Author | : Banning Eyre |
Publisher | : Duke University Press |
Total Pages | : 258 |
Release | : 2015-05-01 |
Genre | : Biography & Autobiography |
ISBN | : 0822375427 |
Download Lion Songs Book in PDF, ePub and Kindle
Like Fela Kuti and Bob Marley, singer, composer, and bandleader Thomas Mapfumo and his music came to represent his native country's anticolonial struggle and cultural identity. Mapfumo was born in 1945 in what was then the British colony of Rhodesia (now Zimbabwe). The trajectory of his career—from early performances of rock 'n' roll tunes to later creating a new genre based on traditional Zimbabwean music, including the sacred mbira, and African and Western pop—is a metaphor for Zimbabwe's evolution from colony to independent nation. Lion Songs is an authoritative biography of Mapfumo that narrates the life and career of this creative, complex, and iconic figure. Banning Eyre ties the arc of Mapfumo's career to the history of Zimbabwe. The genre Mapfumo created in the 1970s called chimurenga, or "struggle" music, challenged the Rhodesian government—which banned his music and jailed him—and became important to Zimbabwe achieving independence in 1980. In the 1980s and 1990s Mapfumo's international profile grew along with his opposition to Robert Mugabe's dictatorship. Mugabe had been a hero of the revolution, but Mapfumo’s criticism of his regime led authorities and loyalists to turn on the singer with threats and intimidation. Beginning in 2000, Mapfumo and key band and family members left Zimbabwe.

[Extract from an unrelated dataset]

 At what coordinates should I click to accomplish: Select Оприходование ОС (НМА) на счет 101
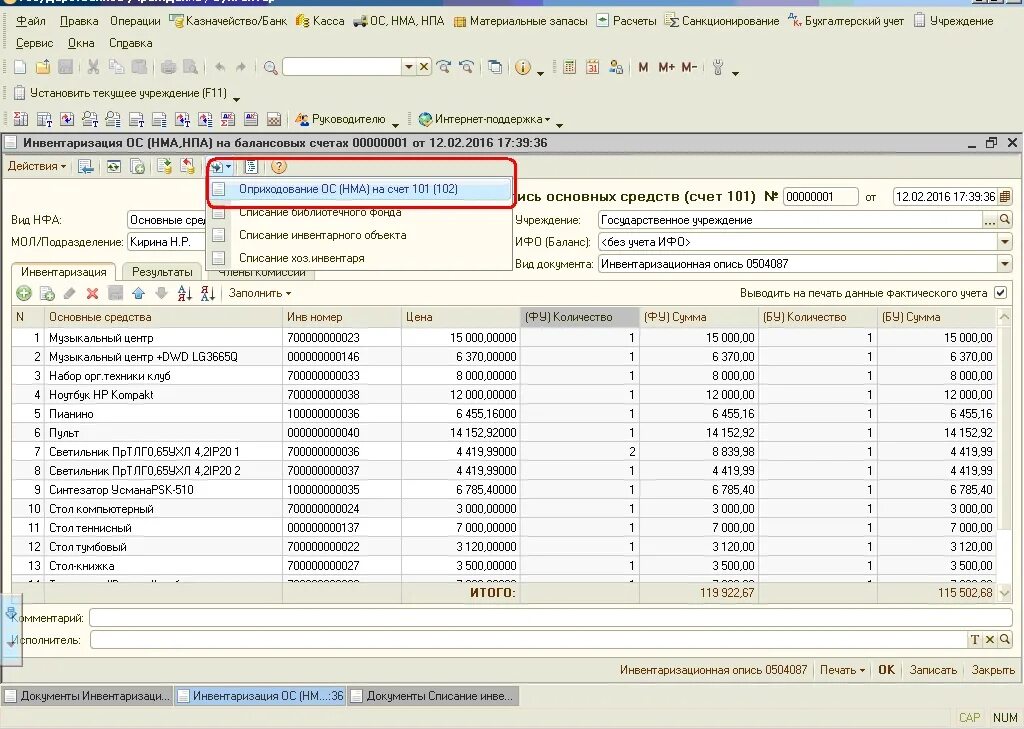(348, 189)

Many of them, including Mapfumo, now reside in Eugene, Oregon. A labor of love, Lion Songs is the product of a twenty-five-year friendship and professional relationship between Eyre and Mapfumo that demonstrates Mapfumo's musical and political importance to his nation, its freedom struggle, and its culture.
Author | : Kimani Njogu |
Publisher | : African Books Collective |
Total Pages | : 421 |
Release | : 2007 |
Genre | : Africa, Eastern |
ISBN | : 9987449425 |
Download Songs and Politics in Eastern Africa Book in PDF, ePub and Kindle
This volume brings together essays on songs and politics in the region of Eastern Africa and beyond. The theme that cuts across the contributions is that songs are, in addition to their aesthetic appeal, vital tools for exploring how political and social events are shaped and understood by citizens. Urbanization, commercialization and globalization contributed to the vibrancy of East African popular music of the 1990s. It was a product of social processes inseparable from society, politics, and other critical issues of the day. The lyrics explored socials cosmology, world views, class and gender relations, interpretations of value systems, and other political, social and cultural practices, even as they entertained and provided momentary escape for audience members. Frustration, disenchantments, and emotional fatigue resulting from corrupt and dictatorial political systems that stifle the potential of citizens drove and still drive popular music in Eastern Africa as in most of Africa.